Tasks to perform ▸
(A) According to the soybean RenSeq project update, why was a comparative genomics analysis run on the NBS-LRR gene clusters, and why were the NBS-LRR gene sequences from the ~30 genomes extracted?
(B) List every kind of soybean variety that the soybean RenSeq project update names among the ~30 re-annotated genomes.
___ Text excerpt ___
Update:
In this period of the project, we focused on Objective 1, Development of a high-quality RenSeq platform for the soybean research community. We have re-annotated all NBS-LRR genes in ~30 high-quality genomes of diverse varieties including elite cultivars, landraces, and wild soybean accessions. We also conducted comparative genomics analysis for the NBS-LRR gene clusters to understand how NBS-LRR genes evolve over time. We found dramatic copy number and structural variations of NBS-LRR genes among different varieties. These analyses enhanced our understanding about the challenges and strategies for typical disease resistance(R) gene discovery, mapping, and isolation, we well as the importance of design of functional R gene-based molecular markers for marker-assisted selection of R genes in breeding. All the NBS-LRR gene sequences from the ~30 genomes have been extracted for design of a comprehensive set of baits for RenSeq.
___ Recorded information ___
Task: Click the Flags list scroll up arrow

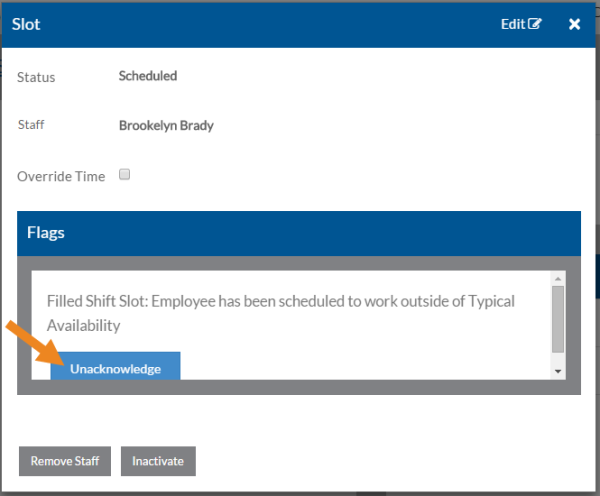Action: coord(558,278)
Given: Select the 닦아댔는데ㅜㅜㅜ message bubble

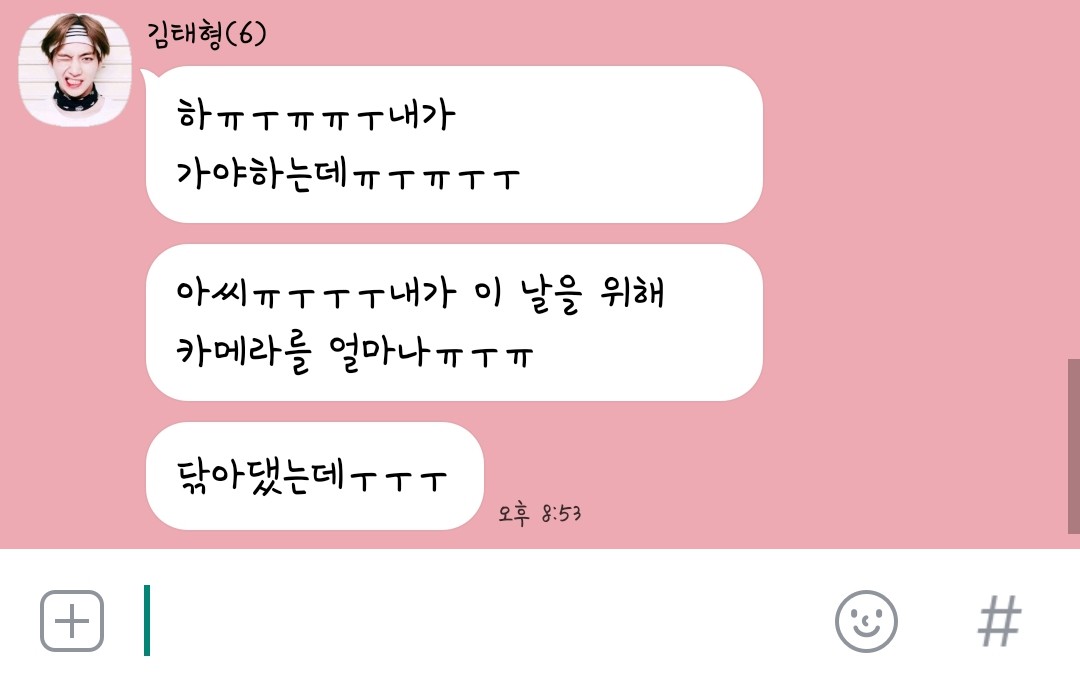Looking at the screenshot, I should (315, 475).
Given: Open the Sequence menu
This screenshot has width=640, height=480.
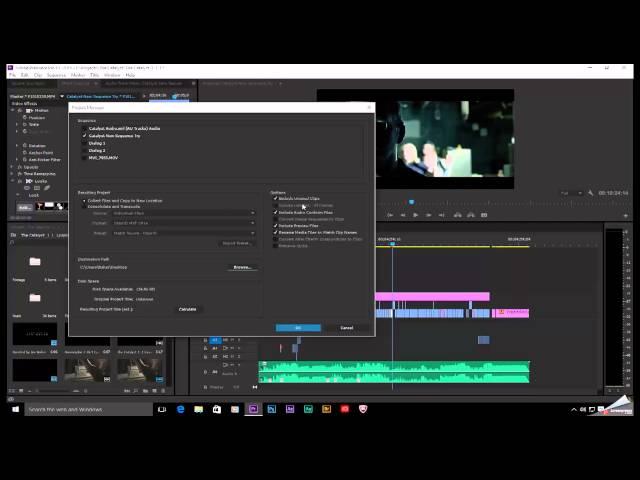Looking at the screenshot, I should (56, 75).
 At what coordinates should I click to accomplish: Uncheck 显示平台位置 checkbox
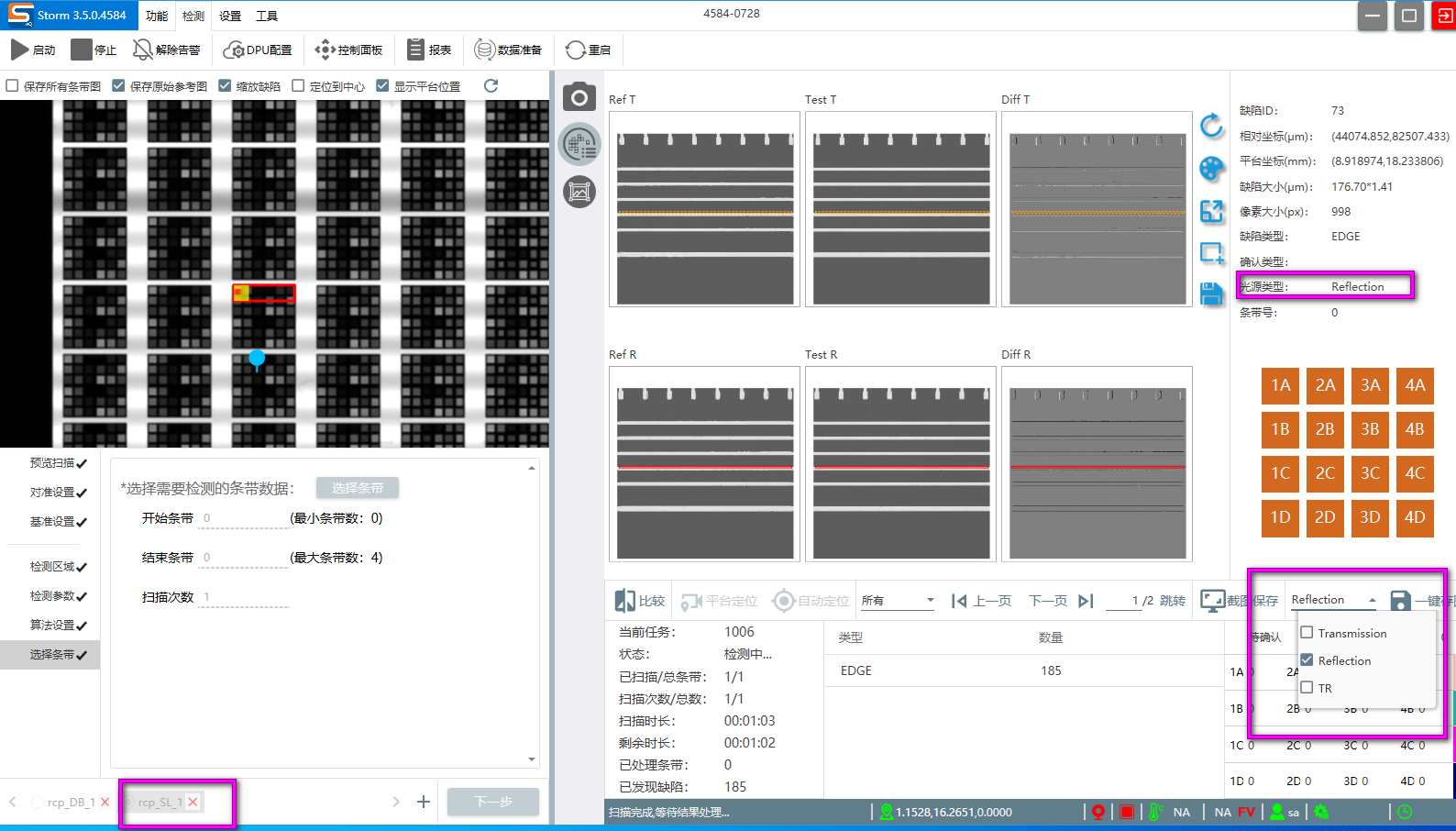tap(383, 86)
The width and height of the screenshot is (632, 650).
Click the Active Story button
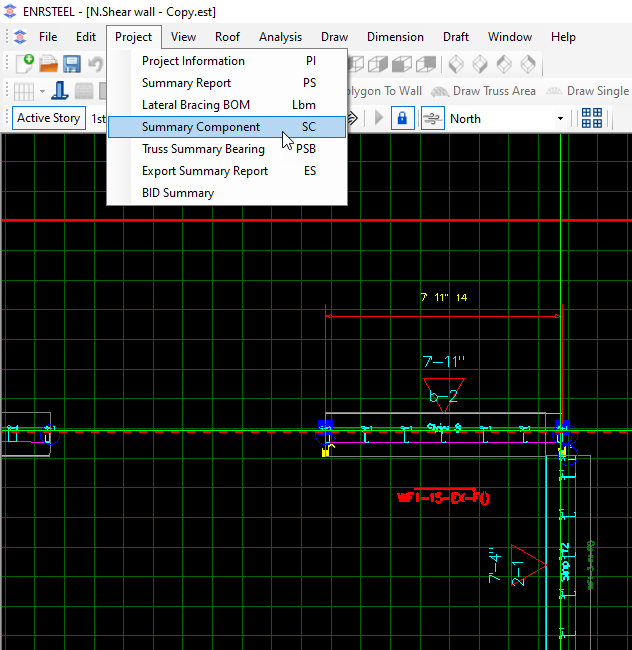pos(48,118)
___
Responses per task ▸
(A) The comparative genomics analysis was run to understand how NBS-LRR genes evolve over time. The NBS-LRR gene sequences were extracted to design a comprehensive set of baits for RenSeq.

(B)
- Elite cultivars
- Landraces
- Wild soybean accessions